• Exercise directions: In the lines from the one containing "Click the Background" through the one containing "[x=1078, y=45]", inclusive, swap "card" for "panel". Give back only those lines, with nothing else changed.

• Supplied records:
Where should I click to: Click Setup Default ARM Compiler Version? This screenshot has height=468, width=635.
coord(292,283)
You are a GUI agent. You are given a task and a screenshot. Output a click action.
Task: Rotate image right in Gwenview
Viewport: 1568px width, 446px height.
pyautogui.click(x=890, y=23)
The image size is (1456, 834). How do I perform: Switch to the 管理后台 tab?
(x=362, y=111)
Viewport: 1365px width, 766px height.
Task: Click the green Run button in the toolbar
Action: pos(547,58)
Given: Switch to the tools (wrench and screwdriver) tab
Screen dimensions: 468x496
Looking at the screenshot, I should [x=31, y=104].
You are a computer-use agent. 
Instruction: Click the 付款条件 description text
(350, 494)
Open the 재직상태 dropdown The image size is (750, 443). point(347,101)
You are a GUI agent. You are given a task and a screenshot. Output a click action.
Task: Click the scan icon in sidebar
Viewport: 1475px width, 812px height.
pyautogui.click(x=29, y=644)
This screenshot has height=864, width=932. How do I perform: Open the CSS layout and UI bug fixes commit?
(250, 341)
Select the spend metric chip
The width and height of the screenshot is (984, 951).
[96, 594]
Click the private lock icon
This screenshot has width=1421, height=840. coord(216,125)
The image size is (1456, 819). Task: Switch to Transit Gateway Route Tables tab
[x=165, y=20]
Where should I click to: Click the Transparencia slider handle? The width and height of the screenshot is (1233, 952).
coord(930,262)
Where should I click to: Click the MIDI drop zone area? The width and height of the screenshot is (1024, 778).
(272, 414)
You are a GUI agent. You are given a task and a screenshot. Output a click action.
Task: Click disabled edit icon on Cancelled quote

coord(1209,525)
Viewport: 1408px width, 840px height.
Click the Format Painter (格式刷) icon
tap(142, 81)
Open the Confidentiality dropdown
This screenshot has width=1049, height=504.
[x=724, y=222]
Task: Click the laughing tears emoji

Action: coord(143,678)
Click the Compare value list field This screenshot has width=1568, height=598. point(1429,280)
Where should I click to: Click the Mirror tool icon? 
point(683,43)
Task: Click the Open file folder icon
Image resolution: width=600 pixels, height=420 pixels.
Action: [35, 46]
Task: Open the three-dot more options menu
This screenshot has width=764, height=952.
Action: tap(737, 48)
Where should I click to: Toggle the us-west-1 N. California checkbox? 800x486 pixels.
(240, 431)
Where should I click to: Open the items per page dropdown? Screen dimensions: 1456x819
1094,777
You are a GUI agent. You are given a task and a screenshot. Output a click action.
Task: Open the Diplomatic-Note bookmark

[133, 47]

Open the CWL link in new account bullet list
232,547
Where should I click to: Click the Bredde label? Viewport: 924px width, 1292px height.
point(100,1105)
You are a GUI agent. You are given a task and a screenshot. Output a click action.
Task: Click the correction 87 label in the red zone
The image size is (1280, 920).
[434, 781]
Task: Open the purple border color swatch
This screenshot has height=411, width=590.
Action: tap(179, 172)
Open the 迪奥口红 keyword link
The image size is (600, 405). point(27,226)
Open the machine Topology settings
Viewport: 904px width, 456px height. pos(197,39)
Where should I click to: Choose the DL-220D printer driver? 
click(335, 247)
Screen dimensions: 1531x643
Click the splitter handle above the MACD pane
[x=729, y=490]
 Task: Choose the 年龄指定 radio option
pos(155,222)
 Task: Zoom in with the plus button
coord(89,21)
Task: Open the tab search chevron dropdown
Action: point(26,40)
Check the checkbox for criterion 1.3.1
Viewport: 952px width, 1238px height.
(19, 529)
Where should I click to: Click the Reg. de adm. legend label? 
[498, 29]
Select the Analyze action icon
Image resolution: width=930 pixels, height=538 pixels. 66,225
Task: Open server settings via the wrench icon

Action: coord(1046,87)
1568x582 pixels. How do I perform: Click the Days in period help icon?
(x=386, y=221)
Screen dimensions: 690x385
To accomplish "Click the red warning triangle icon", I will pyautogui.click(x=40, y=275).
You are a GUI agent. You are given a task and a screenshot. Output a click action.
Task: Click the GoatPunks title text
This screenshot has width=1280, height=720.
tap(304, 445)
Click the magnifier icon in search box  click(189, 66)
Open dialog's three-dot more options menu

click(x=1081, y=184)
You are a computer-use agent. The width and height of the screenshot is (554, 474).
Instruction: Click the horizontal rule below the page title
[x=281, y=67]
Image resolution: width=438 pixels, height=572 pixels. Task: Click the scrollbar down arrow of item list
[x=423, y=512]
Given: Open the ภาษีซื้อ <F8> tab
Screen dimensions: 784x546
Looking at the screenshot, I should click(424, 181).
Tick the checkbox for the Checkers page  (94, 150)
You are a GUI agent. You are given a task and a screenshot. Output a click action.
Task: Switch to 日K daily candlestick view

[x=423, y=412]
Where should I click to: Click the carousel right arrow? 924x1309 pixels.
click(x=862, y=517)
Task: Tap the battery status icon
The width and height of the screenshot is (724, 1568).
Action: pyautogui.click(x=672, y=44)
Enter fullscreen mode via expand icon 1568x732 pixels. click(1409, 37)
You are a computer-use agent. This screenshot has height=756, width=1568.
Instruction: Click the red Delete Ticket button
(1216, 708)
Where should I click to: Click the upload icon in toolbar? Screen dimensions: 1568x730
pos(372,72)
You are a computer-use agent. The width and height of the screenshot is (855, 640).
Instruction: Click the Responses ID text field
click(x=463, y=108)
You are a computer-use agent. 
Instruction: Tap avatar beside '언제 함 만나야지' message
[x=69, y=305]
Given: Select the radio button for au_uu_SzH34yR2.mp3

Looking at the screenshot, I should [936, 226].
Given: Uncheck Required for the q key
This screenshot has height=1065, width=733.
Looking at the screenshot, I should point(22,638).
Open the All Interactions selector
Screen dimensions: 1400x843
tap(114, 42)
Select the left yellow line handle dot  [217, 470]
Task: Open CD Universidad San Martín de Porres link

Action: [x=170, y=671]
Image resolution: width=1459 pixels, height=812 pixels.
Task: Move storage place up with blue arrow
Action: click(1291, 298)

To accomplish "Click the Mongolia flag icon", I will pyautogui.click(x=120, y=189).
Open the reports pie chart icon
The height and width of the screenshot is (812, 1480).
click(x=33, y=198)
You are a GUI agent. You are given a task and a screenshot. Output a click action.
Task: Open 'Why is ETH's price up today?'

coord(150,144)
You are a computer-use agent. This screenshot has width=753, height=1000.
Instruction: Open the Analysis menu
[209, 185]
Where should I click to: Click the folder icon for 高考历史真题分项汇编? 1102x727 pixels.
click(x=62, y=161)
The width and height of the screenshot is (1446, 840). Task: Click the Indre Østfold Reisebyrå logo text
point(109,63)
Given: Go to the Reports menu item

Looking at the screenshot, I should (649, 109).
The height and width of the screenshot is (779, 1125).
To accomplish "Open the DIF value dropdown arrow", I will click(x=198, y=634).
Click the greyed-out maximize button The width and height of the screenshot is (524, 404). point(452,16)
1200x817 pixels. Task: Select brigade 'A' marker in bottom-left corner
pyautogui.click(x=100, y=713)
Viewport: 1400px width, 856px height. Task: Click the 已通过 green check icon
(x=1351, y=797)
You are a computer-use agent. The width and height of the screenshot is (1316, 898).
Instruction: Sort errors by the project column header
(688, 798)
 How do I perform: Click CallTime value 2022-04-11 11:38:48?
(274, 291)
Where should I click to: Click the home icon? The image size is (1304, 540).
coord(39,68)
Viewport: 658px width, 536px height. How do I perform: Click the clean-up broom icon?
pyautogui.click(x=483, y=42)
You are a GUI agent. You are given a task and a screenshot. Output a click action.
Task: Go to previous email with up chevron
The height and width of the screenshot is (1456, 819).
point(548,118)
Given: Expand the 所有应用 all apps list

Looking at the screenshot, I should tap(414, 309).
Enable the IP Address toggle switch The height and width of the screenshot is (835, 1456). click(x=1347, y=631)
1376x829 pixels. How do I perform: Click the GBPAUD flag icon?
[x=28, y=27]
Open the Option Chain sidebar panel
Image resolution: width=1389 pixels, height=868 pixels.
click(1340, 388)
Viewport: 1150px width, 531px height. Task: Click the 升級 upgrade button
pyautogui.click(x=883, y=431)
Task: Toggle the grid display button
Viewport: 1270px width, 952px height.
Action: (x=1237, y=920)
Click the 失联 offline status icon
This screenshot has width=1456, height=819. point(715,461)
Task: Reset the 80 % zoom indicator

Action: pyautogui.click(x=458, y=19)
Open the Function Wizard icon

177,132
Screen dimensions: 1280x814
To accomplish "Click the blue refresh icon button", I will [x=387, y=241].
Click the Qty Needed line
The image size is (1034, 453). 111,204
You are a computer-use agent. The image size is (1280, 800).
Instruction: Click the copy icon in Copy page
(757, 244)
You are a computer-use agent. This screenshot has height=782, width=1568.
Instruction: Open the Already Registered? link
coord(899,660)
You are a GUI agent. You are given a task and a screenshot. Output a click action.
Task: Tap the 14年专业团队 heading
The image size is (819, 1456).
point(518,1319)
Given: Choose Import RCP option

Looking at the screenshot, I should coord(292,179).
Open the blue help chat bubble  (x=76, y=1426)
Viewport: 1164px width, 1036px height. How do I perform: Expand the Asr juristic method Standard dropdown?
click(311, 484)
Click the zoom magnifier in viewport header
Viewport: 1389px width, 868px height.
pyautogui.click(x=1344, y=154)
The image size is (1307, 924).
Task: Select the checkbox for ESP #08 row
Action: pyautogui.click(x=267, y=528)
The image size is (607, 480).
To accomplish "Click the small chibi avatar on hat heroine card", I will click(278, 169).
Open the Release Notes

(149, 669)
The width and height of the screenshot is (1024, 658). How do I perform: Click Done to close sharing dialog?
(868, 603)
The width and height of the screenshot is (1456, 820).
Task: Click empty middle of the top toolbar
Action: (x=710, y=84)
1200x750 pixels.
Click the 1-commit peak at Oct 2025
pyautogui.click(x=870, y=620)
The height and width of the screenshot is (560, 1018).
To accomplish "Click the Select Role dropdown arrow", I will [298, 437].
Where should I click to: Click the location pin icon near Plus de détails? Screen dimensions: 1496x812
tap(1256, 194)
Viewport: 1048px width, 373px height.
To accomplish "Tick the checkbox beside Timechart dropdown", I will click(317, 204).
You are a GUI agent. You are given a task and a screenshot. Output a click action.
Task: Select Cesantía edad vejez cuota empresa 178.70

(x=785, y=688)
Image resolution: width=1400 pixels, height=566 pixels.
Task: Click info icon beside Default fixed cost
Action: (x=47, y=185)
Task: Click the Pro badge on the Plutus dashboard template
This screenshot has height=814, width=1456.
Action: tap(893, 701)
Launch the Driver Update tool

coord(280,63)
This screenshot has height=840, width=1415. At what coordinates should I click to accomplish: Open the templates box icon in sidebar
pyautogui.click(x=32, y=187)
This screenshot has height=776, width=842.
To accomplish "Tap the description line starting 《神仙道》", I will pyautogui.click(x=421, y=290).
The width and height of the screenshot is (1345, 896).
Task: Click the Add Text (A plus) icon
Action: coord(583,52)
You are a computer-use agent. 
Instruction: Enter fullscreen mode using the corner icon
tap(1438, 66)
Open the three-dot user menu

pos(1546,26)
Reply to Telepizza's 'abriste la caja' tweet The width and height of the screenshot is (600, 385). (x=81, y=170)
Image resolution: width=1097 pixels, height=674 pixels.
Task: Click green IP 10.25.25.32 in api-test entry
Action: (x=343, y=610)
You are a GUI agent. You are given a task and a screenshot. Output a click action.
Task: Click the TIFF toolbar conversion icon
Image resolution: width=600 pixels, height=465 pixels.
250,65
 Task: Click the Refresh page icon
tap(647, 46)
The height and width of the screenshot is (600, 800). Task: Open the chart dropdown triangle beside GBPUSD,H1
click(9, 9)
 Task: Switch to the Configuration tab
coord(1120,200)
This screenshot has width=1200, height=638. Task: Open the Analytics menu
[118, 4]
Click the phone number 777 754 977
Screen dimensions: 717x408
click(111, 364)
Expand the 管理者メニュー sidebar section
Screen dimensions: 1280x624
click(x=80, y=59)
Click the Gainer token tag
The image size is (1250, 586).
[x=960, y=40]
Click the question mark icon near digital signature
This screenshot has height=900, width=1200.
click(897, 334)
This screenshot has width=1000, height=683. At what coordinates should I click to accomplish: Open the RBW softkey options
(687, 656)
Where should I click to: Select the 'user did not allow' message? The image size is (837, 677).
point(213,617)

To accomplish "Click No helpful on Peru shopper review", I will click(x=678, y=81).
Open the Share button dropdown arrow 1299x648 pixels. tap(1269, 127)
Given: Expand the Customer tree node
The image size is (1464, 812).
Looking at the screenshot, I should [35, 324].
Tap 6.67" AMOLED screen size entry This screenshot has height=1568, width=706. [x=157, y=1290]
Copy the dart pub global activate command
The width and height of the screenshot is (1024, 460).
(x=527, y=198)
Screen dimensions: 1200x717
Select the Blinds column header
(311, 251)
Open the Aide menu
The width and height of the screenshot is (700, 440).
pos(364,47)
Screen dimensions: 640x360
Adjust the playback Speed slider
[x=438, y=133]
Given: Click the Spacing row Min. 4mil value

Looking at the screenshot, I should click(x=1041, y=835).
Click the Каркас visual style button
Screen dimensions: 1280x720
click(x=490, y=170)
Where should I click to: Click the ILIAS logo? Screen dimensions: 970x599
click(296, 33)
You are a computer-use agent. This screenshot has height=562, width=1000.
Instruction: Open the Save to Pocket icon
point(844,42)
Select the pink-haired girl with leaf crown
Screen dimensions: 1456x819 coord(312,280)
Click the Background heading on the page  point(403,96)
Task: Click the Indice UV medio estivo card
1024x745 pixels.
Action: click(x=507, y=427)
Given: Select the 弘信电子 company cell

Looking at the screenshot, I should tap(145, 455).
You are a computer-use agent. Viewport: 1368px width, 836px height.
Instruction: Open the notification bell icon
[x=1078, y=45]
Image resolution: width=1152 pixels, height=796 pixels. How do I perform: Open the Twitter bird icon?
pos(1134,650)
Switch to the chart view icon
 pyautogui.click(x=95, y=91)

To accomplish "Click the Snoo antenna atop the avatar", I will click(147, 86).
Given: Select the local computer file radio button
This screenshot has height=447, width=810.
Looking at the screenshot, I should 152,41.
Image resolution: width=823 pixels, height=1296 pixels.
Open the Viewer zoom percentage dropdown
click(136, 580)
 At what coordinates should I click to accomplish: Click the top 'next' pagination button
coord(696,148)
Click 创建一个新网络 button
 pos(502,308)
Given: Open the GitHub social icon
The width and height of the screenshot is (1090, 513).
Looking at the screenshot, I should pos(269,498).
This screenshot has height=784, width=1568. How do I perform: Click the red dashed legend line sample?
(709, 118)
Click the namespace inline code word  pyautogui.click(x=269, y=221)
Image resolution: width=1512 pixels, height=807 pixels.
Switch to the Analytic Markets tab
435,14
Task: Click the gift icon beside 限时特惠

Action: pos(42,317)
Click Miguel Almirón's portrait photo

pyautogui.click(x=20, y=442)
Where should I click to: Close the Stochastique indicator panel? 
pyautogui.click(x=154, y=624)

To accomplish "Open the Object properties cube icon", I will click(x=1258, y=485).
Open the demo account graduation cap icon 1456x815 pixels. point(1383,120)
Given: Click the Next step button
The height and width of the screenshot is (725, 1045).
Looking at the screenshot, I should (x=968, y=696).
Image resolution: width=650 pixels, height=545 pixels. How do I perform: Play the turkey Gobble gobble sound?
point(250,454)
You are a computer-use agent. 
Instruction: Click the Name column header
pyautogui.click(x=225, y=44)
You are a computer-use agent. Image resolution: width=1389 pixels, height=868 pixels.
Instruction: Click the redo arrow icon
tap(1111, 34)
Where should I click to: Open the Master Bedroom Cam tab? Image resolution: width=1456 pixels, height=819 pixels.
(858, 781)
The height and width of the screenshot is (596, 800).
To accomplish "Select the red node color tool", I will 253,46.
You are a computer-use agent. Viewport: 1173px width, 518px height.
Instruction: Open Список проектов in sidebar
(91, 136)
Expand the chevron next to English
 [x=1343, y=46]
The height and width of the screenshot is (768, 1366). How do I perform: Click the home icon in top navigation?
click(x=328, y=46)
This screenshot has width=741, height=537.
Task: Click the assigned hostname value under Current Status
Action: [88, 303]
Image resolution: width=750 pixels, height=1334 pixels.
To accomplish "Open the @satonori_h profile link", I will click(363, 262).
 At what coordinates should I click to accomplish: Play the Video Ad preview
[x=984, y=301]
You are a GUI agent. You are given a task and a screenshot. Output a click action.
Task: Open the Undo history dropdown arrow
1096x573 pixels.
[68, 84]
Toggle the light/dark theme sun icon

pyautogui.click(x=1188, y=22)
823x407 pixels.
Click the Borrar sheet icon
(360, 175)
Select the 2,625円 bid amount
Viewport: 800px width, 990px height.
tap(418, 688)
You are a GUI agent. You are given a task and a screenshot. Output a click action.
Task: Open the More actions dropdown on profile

• The completed task:
Click the Background heading on the page  point(403,96)
Task: Click the Indice UV medio estivo panel
1024x745 pixels.
Action: click(x=507, y=427)
Given: Select the 弘信电子 company cell

Looking at the screenshot, I should tap(145, 455).
You are a computer-use agent. Viewport: 1368px width, 836px height.
Instruction: Open the notification bell icon
[x=1078, y=45]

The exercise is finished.